This was originally screened as a genuine documentary to an unsuspecting New Zealand public, and was only revealed to be a hoax a few days afterwards.
The television network that first broadcast the film received mountains of angry and even threatening mail. Some of these letters are reenacted with voice overs in Behind the Bull: Forgotten Silver (2000).
The film notes that Colin and Brooke McKenzie invent color film around 1910. In September, 2012, the National Media Museum in Bradford, England, announced that they had identified the earliest known piece of color film, which was dated to 1902 and created by Edward Raymond Turner. Prior to that, the earliest-known experiments in color film had been the Kinemacolor Two-Color Additive Process, also a British invention.
According to the DVD commentary by Costa Botes, one shot from 'Salome' showing dozens of extras fighting on the palace steps swallowed almost half of the film's overall budget, even though digital compositing was used to make it seem like the size of the set and number of extras were much greater.

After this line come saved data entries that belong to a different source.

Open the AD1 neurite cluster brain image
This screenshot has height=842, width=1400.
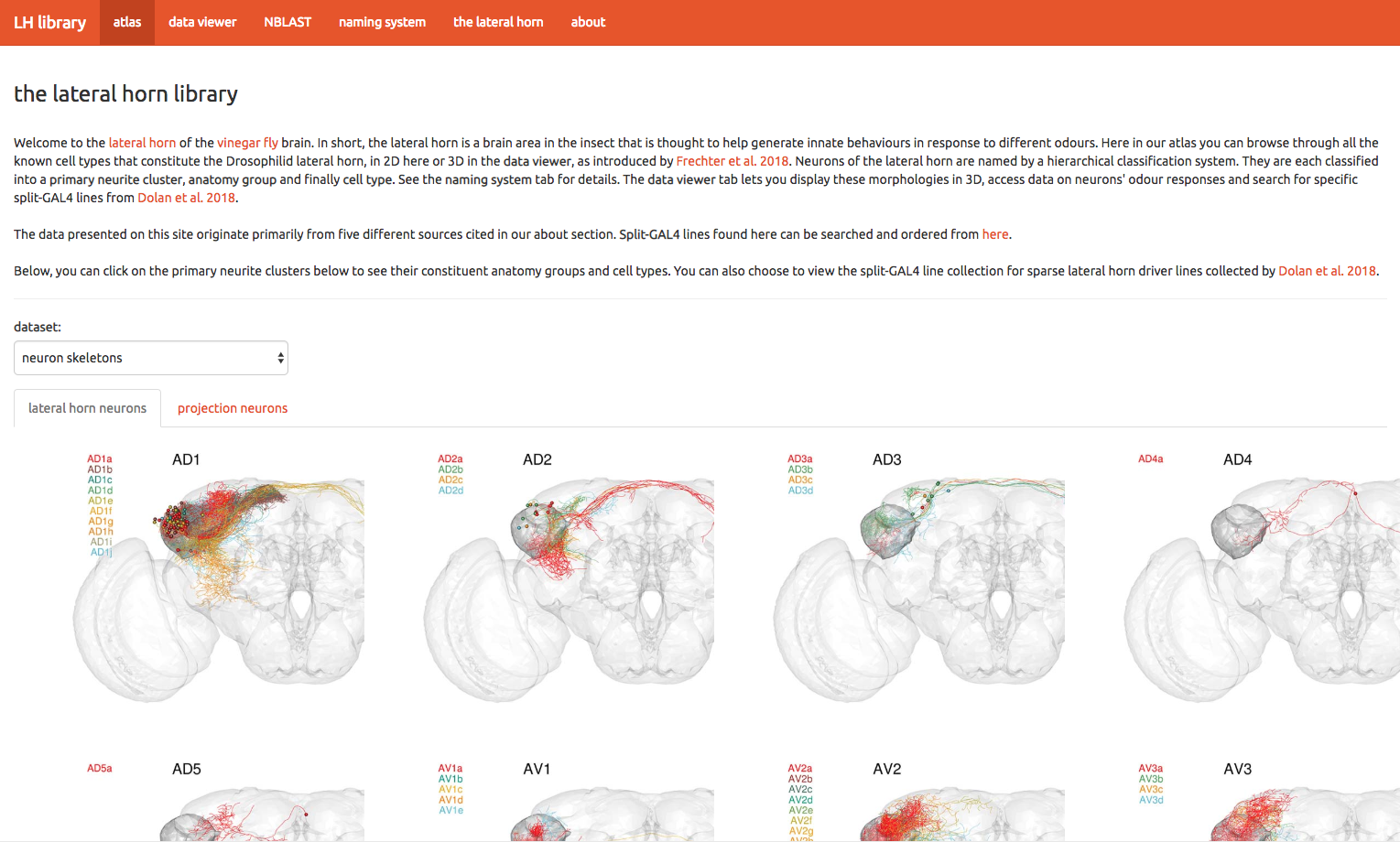tap(220, 586)
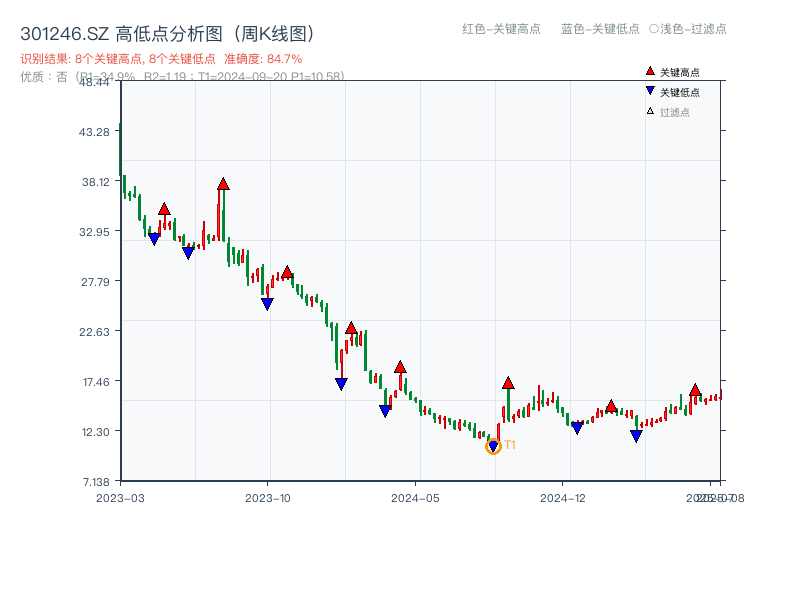Select the blue key-low marker near 2024-12
Screen dimensions: 800x600
[575, 426]
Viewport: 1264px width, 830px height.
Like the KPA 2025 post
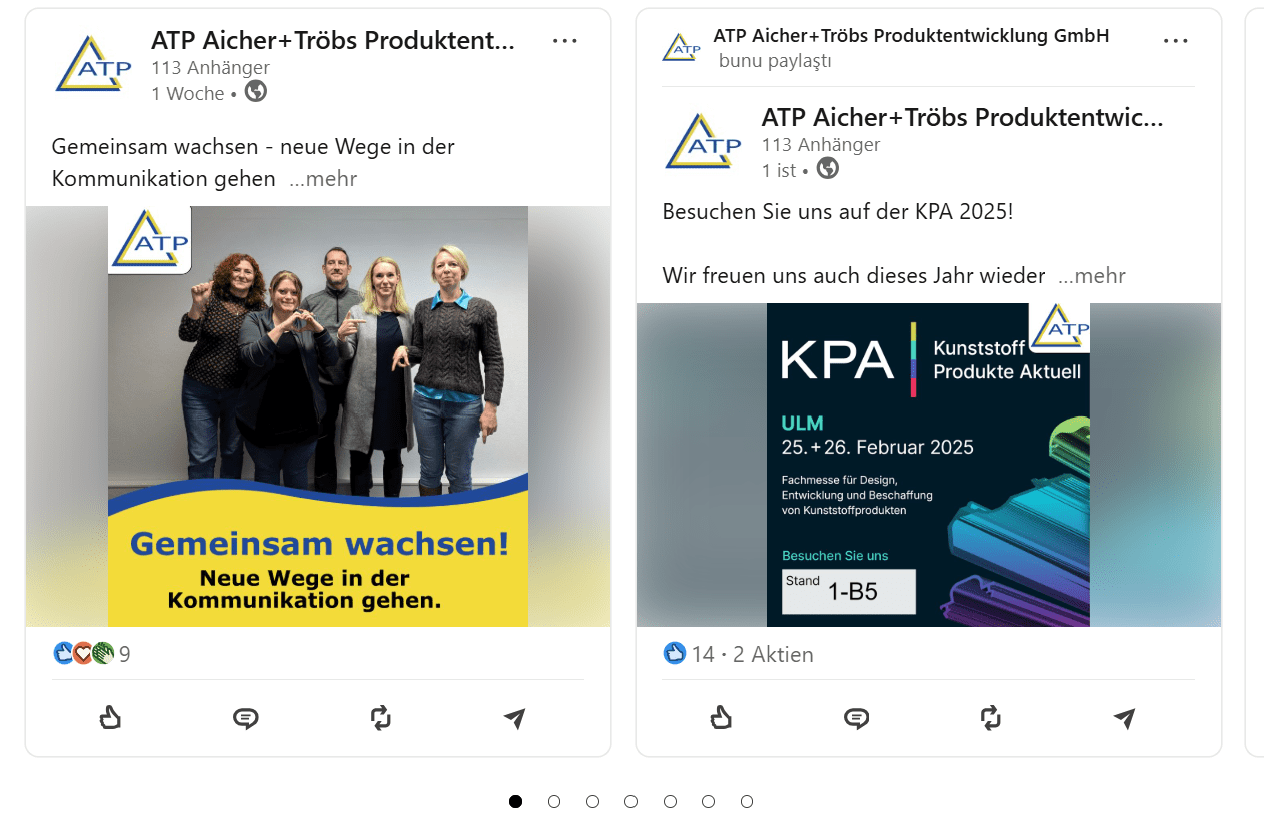pos(720,717)
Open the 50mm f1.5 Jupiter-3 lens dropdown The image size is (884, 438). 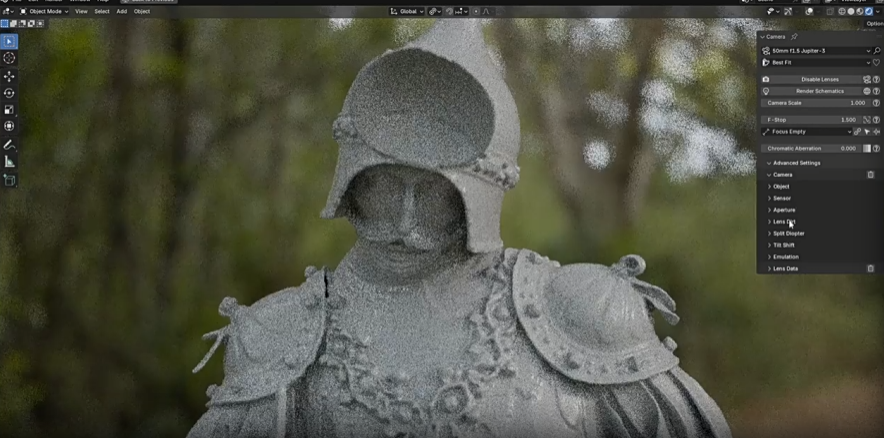click(x=817, y=50)
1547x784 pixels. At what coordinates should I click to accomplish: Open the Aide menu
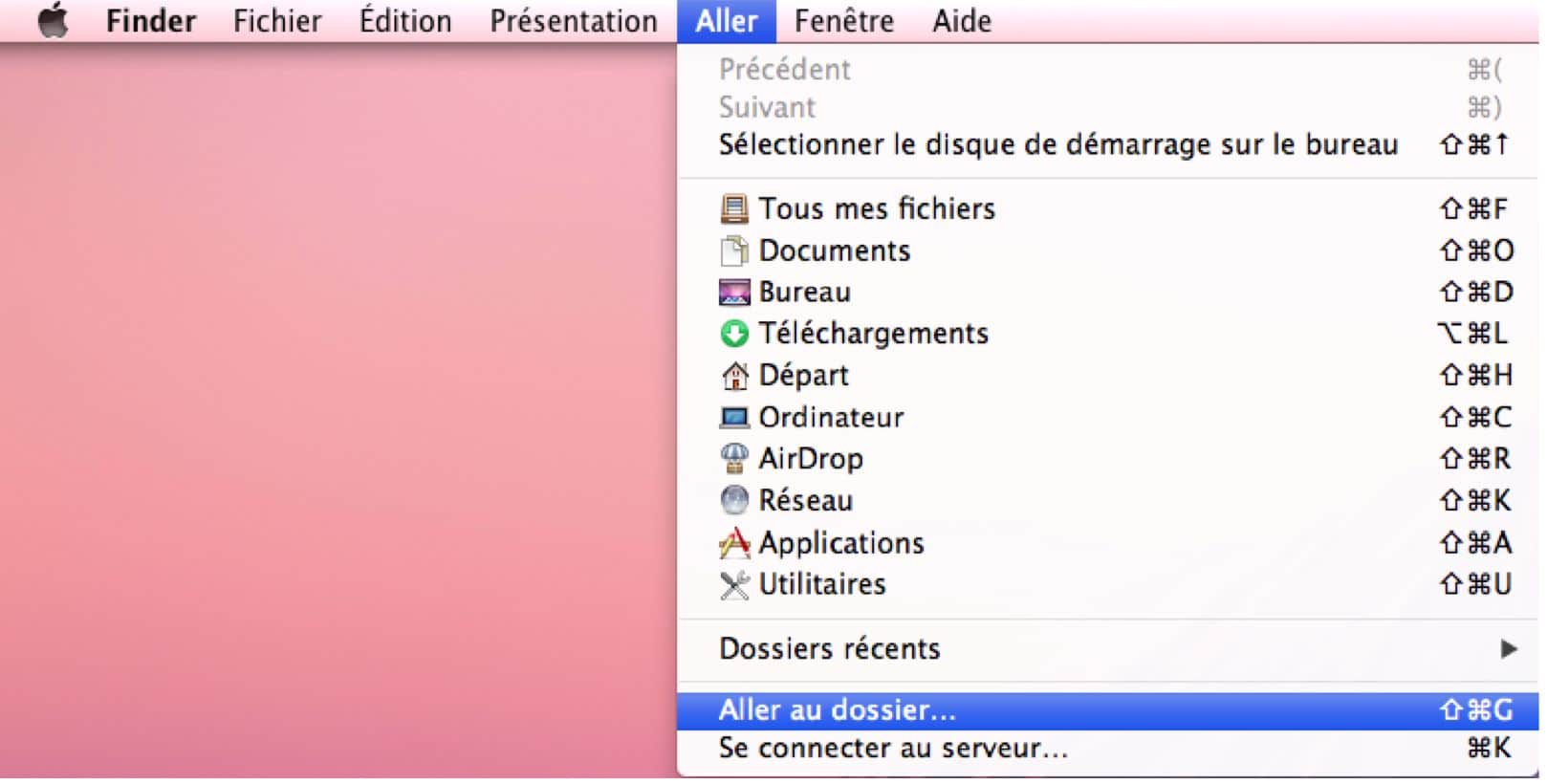962,21
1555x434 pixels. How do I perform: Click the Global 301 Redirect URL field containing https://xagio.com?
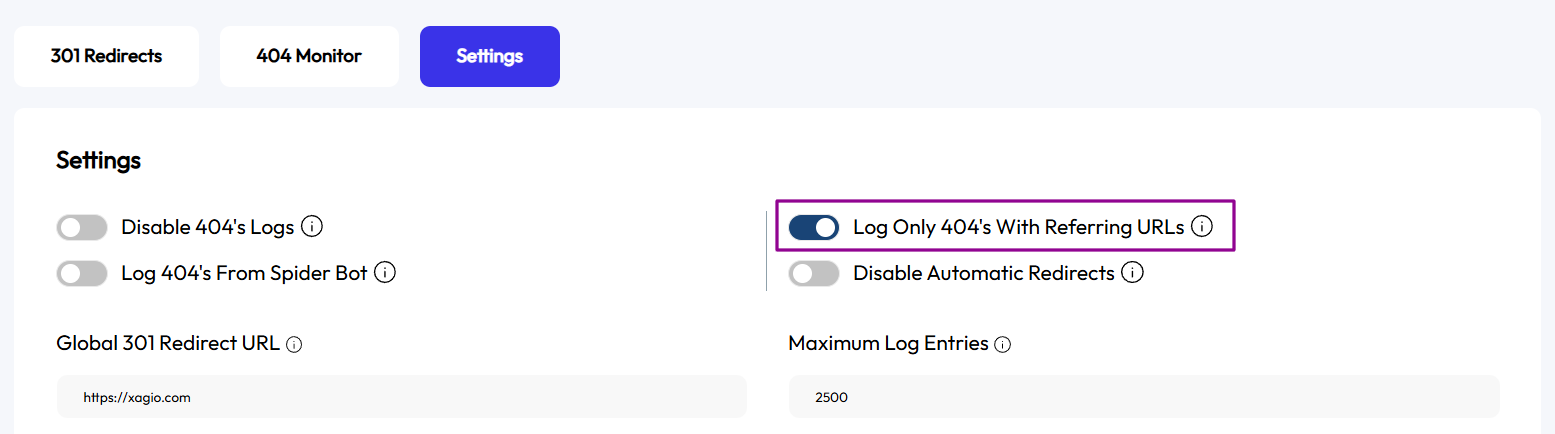(x=402, y=397)
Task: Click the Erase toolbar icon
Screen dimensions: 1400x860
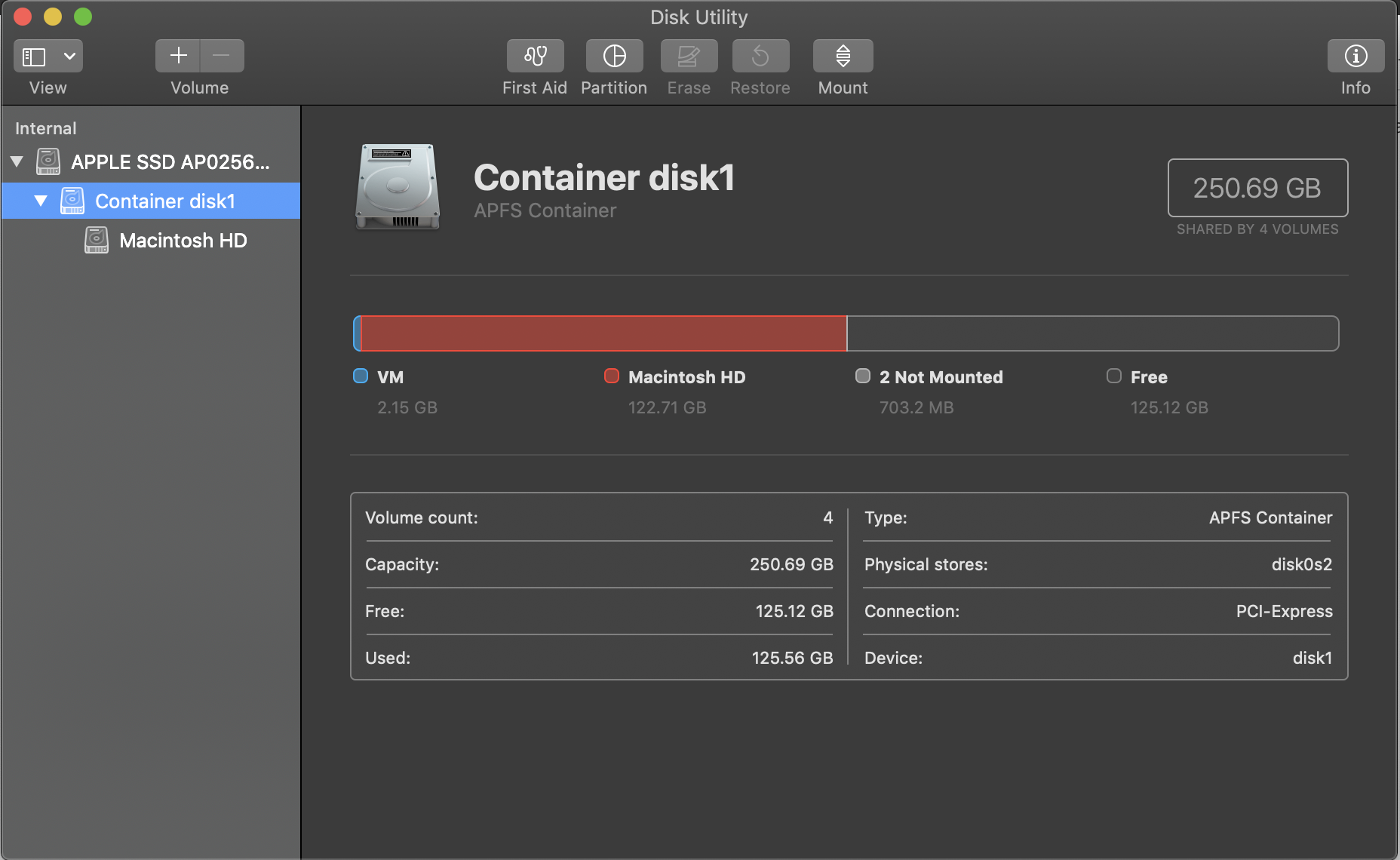Action: pyautogui.click(x=689, y=56)
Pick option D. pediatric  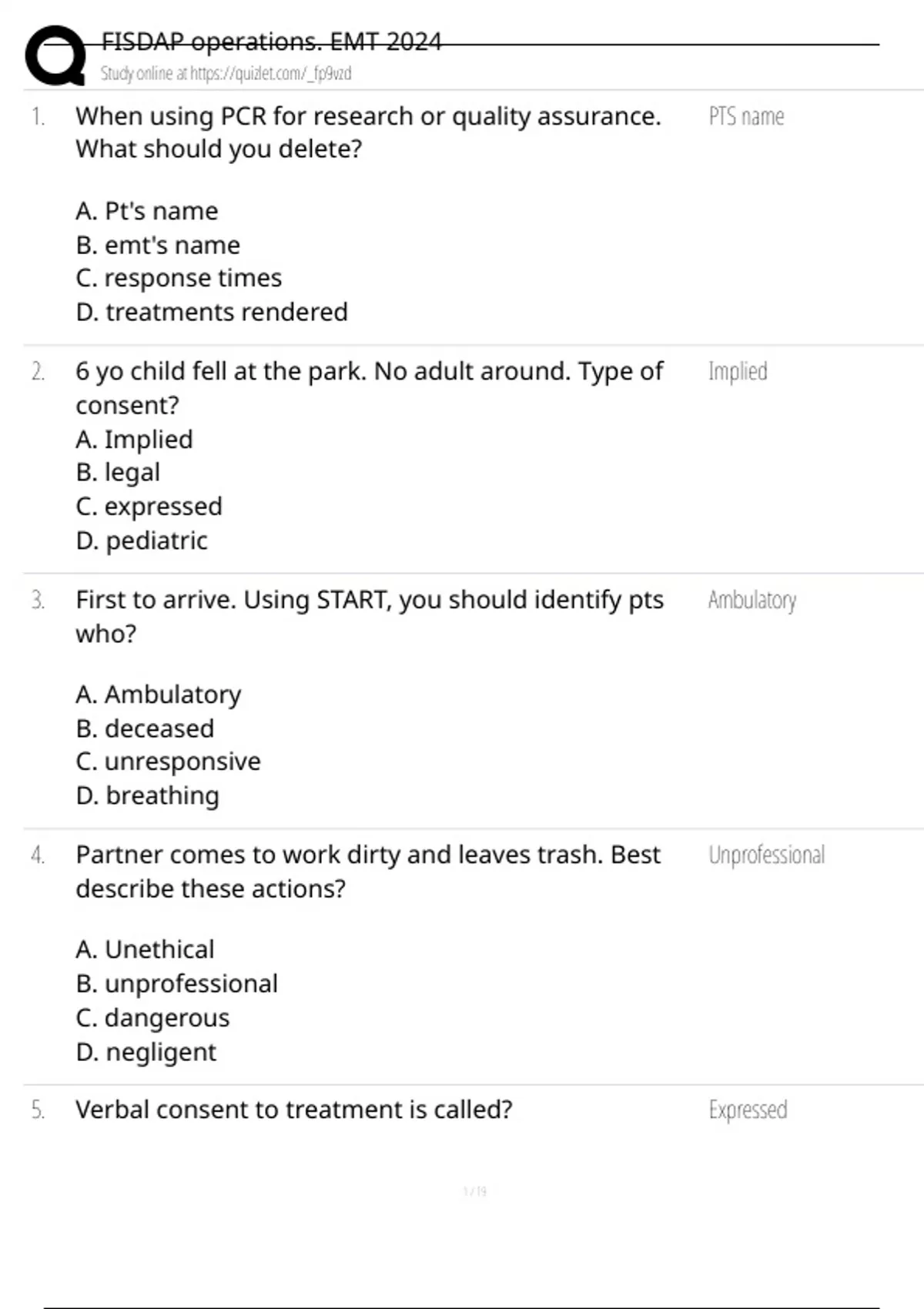click(142, 541)
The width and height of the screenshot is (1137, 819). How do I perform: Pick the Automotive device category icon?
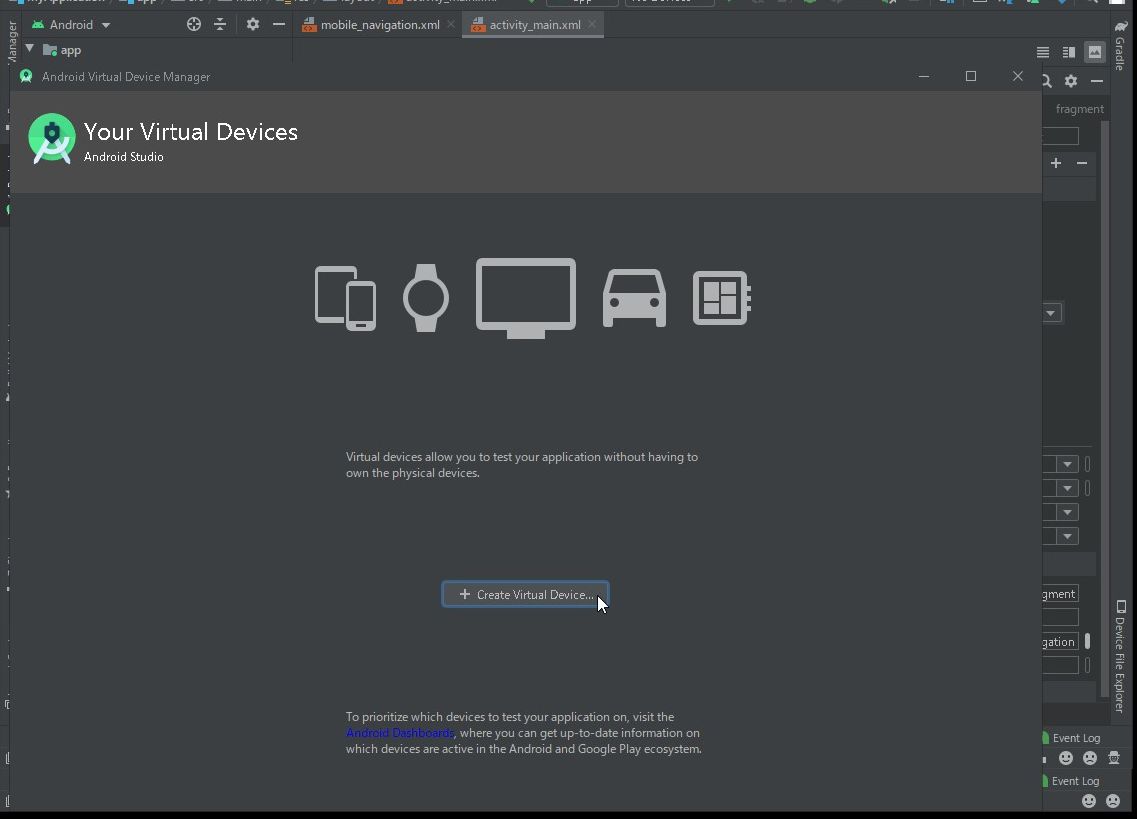click(634, 297)
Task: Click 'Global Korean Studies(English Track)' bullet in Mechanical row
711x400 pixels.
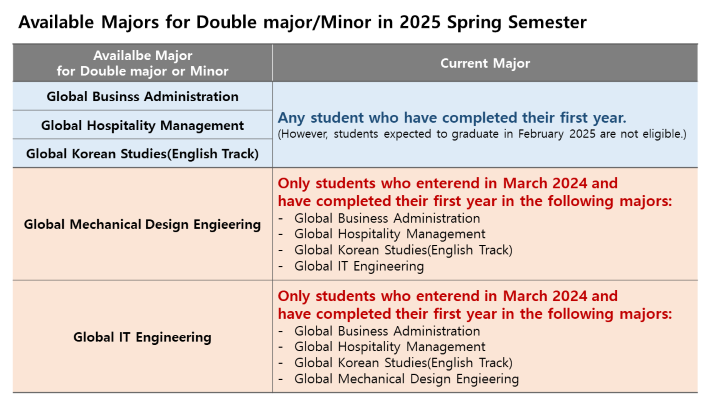Action: (x=403, y=250)
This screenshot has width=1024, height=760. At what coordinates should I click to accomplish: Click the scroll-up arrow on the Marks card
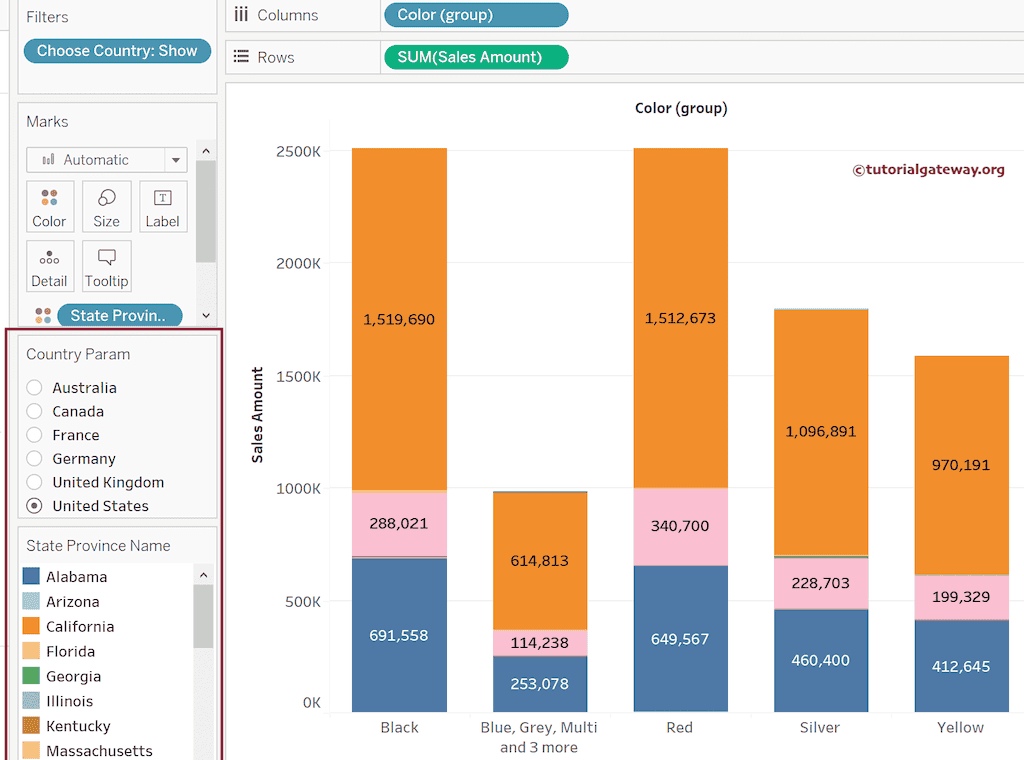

On the DVD commentary, co-director Costa Botes noted that in the process of "aging" the faked film clips, the production team decided to avoid the use of line scratches, which was considered to be too obvious and clichéd. To age the film, the crew spent a great deal of time running the film through dirt, rubbing dust and spit into it, and dragging it around on the floor of the basement of the processing laboratory facility.